The data.
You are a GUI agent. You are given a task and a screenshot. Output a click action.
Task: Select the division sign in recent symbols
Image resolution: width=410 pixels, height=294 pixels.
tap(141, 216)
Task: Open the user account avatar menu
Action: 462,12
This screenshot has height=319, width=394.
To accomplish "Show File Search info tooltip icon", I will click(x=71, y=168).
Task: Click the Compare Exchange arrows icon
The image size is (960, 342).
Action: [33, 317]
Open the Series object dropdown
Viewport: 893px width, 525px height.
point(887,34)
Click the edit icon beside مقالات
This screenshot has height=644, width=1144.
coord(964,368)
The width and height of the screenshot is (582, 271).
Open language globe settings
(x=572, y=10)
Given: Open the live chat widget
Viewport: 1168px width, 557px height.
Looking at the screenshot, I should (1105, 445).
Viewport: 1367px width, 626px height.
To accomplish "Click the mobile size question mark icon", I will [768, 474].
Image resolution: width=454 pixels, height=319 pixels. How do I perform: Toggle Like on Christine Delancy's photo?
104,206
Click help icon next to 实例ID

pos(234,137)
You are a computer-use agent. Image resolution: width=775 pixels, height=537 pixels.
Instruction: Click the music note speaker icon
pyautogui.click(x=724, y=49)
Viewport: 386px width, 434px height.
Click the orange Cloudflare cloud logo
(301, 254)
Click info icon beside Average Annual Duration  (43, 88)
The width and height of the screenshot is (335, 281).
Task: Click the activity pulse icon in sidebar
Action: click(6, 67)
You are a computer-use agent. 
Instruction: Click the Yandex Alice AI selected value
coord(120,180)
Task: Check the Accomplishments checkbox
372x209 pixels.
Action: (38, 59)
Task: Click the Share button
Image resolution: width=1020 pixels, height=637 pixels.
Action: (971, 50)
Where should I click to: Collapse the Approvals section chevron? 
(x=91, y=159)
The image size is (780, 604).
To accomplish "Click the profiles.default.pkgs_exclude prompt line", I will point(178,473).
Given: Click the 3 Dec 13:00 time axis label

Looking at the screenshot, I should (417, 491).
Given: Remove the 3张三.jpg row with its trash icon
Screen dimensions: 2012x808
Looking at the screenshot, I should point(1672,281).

Assignment. Every entry needs to be copied again exactly.

The answer.
You are a GUI agent. You are given a task and a screenshot. Output a click action.
Task: Select the division sign in recent symbols
Image resolution: width=410 pixels, height=294 pixels.
tap(141, 216)
Task: Open the user account avatar menu
Action: 462,12
This screenshot has height=319, width=394.
To accomplish "Show File Search info tooltip icon", I will click(x=71, y=168).
Task: Click the Compare Exchange arrows icon
The image size is (960, 342).
Action: [33, 317]
Open the Series object dropdown
Viewport: 893px width, 525px height.
point(887,34)
Click the edit icon beside مقالات
This screenshot has height=644, width=1144.
coord(964,368)
The width and height of the screenshot is (582, 271).
Open language globe settings
(x=572, y=10)
Given: Open the live chat widget
Viewport: 1168px width, 557px height.
Looking at the screenshot, I should (1105, 445).
Viewport: 1367px width, 626px height.
To accomplish "Click the mobile size question mark icon", I will [768, 474].
Image resolution: width=454 pixels, height=319 pixels. How do I perform: Toggle Like on Christine Delancy's photo?
104,206
Click help icon next to 实例ID

pos(234,137)
You are a computer-use agent. Image resolution: width=775 pixels, height=537 pixels.
Instruction: Click the music note speaker icon
pyautogui.click(x=724, y=49)
Viewport: 386px width, 434px height.
Click the orange Cloudflare cloud logo
(301, 254)
Click info icon beside Average Annual Duration  (43, 88)
The width and height of the screenshot is (335, 281).
Task: Click the activity pulse icon in sidebar
Action: click(6, 67)
You are a computer-use agent. 
Instruction: Click the Yandex Alice AI selected value
coord(120,180)
Task: Check the Accomplishments checkbox
372x209 pixels.
Action: (38, 59)
Task: Click the Share button
Image resolution: width=1020 pixels, height=637 pixels.
Action: (971, 50)
Where should I click to: Collapse the Approvals section chevron? 
(x=91, y=159)
The image size is (780, 604).
To accomplish "Click the profiles.default.pkgs_exclude prompt line", I will point(178,473).
Given: Click the 3 Dec 13:00 time axis label

Looking at the screenshot, I should (417, 491).
Given: Remove the 3张三.jpg row with its trash icon
Screen dimensions: 2012x808
Looking at the screenshot, I should point(1672,281).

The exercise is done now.